The repeated ritualistic archetypes to appease the needs of the gods is where we find chocolate in ancient Mesoamerica. Burial ceremonies were religious in nature (Prufer). Their understanding of death was that it was more of a beginning than an end. Death embarked one’s journey into the other world. In an ancient burial ground dating back to the 5th to 4th century there was a bowl uncovered that had chemical tracings of cacao, discovered in what would have been ancient Maya. The bowl was thought to have possessed the ritual sustenance for that person’s travel into the other world (Prufer). As the person died and moved on to the next life the cacao was the fuel that allowed them to successfully travel to the other worldly side. Consequently, the people that were still alive would continually make sacrifices in order to gain the favor of the past relatives, cacao deities, and other agricultural deities.

Copán is a famous archeological site located in current day western Honduras, in the 5th to 9th century it is understood that they were a part of the Mayan civilization. This site is one of the most famous locations connecting religion to chocolate by way of physical artifacts and hieroglyphs. In Copán we see diagrams and hieroglyphs of cacao trees and other agricultural deities. An interesting discovery in Copán was that the cacao tree was used to help depict their ancestry. Furthermore, there were artifacts that correlated people whom were still alive putting multiple sacrificial ornaments in their past relatives’ tombs. The connection with their ancestors which played a massive role in their religion (McNeil). They would pay respect to the dead and they looked upon their ancestors as having almost god-like impact in the other world, they Mayans would look to their ancestors alongside deities to help them protect and maintain their cacao storages. As a means of protecting their ability to successfully complete their ritualistic practices both religious and social.

I have been very interested in exploring the roots of Mesoamerica because they are my ancestors. Their belief system being so closely tied in with chocolate of all things is fascinating.The implications of rituals has had dramatic effects throughout all ancient Mesoamerican history, it was fruitful finding where cacao finds it place in these repeated archetypes.

Works Cited

Berger, Peter L., 1929-2017. The Sacred Canopy; Elements of a Sociological Theory of Religion. Garden City, N.Y. :Doubleday, 1967. Print.

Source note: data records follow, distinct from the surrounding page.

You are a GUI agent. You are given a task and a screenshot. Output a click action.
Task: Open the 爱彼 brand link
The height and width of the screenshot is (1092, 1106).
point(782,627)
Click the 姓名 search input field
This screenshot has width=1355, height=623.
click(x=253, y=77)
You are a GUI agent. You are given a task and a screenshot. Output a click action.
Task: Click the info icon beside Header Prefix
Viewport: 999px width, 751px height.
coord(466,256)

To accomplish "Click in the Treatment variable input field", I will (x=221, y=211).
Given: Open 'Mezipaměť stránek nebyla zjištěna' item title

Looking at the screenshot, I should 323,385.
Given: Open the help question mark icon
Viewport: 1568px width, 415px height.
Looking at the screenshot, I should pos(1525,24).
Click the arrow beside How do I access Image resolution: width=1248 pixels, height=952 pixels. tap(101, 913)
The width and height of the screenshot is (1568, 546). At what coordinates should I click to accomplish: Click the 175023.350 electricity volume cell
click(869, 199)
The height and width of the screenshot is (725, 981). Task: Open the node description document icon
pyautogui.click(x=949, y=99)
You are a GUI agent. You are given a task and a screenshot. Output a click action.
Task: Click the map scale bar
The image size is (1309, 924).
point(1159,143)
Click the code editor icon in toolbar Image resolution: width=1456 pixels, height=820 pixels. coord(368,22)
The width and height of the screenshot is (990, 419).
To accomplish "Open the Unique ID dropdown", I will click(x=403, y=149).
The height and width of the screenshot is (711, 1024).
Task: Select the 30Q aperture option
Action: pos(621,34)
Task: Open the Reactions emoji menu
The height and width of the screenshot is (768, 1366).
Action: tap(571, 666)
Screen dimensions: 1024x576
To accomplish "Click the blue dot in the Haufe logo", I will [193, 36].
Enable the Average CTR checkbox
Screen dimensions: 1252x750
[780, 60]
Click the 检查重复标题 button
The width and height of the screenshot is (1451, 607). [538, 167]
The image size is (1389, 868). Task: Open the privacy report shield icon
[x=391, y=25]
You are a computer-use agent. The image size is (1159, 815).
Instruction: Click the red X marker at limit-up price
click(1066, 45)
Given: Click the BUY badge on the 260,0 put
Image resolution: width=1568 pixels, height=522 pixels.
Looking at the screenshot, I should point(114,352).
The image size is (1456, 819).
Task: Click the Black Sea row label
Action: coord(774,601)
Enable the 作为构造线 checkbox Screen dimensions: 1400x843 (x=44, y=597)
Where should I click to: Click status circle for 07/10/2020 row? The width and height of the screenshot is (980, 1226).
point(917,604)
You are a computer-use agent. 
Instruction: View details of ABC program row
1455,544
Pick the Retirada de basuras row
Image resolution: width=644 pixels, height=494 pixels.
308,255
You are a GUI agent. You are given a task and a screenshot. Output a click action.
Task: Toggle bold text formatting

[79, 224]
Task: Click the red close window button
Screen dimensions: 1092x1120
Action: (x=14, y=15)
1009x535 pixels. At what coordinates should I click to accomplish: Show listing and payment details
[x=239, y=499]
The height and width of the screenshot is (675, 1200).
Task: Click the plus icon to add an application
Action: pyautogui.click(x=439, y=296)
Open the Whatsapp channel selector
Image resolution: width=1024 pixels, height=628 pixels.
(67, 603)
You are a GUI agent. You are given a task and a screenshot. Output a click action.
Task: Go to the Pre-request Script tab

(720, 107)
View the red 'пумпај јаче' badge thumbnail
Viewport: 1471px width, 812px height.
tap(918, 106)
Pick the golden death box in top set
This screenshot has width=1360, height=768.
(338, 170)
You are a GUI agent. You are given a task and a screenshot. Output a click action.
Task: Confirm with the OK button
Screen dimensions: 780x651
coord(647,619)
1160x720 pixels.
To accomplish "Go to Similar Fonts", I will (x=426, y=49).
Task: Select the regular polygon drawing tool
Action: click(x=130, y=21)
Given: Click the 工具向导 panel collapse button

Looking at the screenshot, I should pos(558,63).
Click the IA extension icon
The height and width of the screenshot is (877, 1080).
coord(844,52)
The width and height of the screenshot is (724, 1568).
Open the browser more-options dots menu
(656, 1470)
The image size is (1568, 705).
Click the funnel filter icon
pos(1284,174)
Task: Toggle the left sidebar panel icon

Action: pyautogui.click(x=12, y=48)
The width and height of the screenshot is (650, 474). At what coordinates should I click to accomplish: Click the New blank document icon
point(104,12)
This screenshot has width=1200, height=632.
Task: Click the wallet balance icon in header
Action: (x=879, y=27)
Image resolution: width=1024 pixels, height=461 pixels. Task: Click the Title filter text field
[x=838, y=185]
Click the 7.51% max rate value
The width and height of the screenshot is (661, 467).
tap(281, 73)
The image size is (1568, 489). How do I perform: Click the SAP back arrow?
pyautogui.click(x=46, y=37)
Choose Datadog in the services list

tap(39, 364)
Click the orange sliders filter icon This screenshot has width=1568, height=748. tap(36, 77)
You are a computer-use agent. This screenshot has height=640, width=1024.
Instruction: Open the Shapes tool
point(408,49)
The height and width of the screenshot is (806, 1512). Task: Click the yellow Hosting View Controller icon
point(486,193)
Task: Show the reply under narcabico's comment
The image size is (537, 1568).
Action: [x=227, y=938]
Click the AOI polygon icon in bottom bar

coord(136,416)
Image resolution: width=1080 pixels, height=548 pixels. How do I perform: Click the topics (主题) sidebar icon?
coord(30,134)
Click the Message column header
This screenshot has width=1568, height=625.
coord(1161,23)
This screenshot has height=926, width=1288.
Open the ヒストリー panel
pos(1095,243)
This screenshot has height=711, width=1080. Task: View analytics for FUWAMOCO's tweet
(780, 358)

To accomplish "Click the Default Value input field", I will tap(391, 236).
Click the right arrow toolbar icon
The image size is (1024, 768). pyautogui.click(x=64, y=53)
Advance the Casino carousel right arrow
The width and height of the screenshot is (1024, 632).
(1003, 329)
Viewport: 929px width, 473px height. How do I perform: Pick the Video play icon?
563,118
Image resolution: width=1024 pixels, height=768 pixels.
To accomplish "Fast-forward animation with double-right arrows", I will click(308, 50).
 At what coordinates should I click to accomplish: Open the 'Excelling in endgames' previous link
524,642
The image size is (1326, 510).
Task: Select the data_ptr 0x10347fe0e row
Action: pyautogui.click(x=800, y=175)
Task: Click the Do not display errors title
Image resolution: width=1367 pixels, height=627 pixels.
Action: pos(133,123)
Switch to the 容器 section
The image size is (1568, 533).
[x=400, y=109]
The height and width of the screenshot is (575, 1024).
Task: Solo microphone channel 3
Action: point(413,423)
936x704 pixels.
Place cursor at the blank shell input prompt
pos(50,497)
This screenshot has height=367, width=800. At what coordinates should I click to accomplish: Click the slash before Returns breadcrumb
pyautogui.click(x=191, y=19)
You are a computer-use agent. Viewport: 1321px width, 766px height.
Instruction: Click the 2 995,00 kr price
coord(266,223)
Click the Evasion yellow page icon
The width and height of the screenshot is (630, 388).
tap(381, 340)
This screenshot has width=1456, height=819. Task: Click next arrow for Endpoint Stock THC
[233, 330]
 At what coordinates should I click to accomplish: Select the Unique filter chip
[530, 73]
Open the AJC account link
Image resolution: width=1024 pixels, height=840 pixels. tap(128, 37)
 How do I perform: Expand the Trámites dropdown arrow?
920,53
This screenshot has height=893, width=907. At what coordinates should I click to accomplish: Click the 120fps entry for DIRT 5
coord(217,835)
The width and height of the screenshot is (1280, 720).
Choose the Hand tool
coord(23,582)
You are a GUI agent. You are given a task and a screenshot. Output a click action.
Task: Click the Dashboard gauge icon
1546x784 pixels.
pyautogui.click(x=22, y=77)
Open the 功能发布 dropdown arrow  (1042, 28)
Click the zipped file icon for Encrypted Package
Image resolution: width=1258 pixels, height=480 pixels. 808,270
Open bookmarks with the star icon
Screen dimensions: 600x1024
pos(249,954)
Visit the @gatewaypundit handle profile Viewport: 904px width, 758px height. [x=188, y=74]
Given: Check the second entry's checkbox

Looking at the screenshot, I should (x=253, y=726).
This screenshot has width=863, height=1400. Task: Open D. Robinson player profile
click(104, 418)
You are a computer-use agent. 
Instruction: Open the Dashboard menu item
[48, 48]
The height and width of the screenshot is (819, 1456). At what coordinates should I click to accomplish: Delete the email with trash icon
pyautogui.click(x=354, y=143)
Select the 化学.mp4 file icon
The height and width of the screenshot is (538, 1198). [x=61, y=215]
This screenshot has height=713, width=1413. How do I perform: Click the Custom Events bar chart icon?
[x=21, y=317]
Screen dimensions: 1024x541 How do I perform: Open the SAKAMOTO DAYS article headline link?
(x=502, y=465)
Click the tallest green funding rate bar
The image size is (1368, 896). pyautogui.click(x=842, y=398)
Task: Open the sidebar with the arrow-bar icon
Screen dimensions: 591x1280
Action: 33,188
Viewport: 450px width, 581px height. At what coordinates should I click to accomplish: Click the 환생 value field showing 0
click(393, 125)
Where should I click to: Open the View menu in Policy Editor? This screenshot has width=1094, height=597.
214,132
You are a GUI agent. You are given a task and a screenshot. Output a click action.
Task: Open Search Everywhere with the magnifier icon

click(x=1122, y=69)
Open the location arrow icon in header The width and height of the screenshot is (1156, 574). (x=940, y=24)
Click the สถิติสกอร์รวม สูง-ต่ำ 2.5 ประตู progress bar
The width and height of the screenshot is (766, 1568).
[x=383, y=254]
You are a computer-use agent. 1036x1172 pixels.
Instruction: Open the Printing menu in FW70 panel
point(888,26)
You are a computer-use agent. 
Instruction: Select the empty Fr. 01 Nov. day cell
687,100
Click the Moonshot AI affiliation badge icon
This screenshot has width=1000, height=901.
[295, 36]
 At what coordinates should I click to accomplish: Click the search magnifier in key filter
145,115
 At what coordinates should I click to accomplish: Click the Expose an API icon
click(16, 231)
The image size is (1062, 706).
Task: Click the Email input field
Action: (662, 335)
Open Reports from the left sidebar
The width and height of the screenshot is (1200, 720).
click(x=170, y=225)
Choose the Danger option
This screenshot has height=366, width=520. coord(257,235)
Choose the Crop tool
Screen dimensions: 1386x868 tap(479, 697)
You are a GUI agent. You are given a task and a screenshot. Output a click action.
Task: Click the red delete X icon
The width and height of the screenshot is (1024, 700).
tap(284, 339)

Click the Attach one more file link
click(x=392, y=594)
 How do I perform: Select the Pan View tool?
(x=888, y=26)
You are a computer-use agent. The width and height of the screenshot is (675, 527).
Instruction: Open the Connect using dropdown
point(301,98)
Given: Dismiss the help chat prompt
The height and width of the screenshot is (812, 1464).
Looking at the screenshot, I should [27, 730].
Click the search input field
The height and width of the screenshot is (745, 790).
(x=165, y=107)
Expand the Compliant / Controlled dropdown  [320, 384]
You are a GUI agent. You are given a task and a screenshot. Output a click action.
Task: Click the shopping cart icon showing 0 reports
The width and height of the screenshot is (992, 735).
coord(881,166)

Rosenswig, R. M. (2008), Cacao in Mesoamerica: A Culture History of Cacao ‐ Edited by Cameron L. McNeil. Bulletin of Latin American Research, 27: 435-437.

Mahony, Mary Ann. “Cacao in Mesoamerica: A Cultural History of Cacao (review).” Enterprise & Society, vol. 11 no. 1, 2010, pp. 175-177. 

Prufer, Keith M. W. Hurst, Jeffery; Cacao in the Underworld Space of Death: Cacao Seeds from an Early Classic Mortuary Cave. Ethnohistory 1 April 2007; 54 (2): 273–301.